You have heard of the Hydra, haven't you? When you cut off its head, two more grow. The shrub Dogwood (Cornus) is like that. If you leave it to grow naturally it produces tall whippy branches that grow more or less straight:

Normal practice (in a domestic garden, that is) is to prune the branches quite close to ground level. Dogwood twigs are produced on the stem in opposing pairs, so if you cut just above a pair of buds, two more branches will grow - like this:

 So after a few seasons you can get lots of stems from each plant.

In retrospect I think I should have cut those branches shorter - maybe six inches or so above ground level.

In one corner of my garden I have adopted a different pruning strategy for a clump of Dogwoods. I have cut them at about 4 feet above ground level. They are therefore slim down below, with twiggy tops - almost like a "standard" shape:

The green leaves belong to a Clematis plant which has become entangled with the Dogwoods
I have kept the upward-pointing twigs, and removed most of the downward- or sideways-pointing ones.

What this means is that the plants growing at the base of these shrubs (currently Euphorbia and Primroses) get a decent amount of light, whilst I still get a host of brightly-coloured Dogwood stems.

Euphorbia at the feet of the Dogwood plants

Best practice suggests that you should prune your Dogwoods very severely in order to keep them vigorous, which in turn tends to produce stems with brighter colours. I usually trim mine quite gently each Spring to keep them from getting too big, and then give them a severe chop every 3 years or so. It seems to work for me.


  1. And the new growth has more vibrant red colour. This is one of my favourite bushes.

  2. I wish I had room for some dogwoods, they provide some fabulous colour in winter. The bright red ones are my favourites.

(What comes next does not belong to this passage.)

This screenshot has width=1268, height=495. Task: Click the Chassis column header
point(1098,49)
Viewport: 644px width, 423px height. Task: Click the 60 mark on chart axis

  3. It's always best to choose a strategy that suits you rather than one than one from the books isn't it?

  4. Interesting post Mark, we have both the green and red types, grown both for the birds to eat the berries and to harvest for basket making, I shall try pruning your way to get long straight stems for the baskets.

  5. We have some dogwoods as well, but they don't have the brightly coloured stems - I'm thinking a red twig dogwood will be at the top of my list to replace that huge cedar by the shed.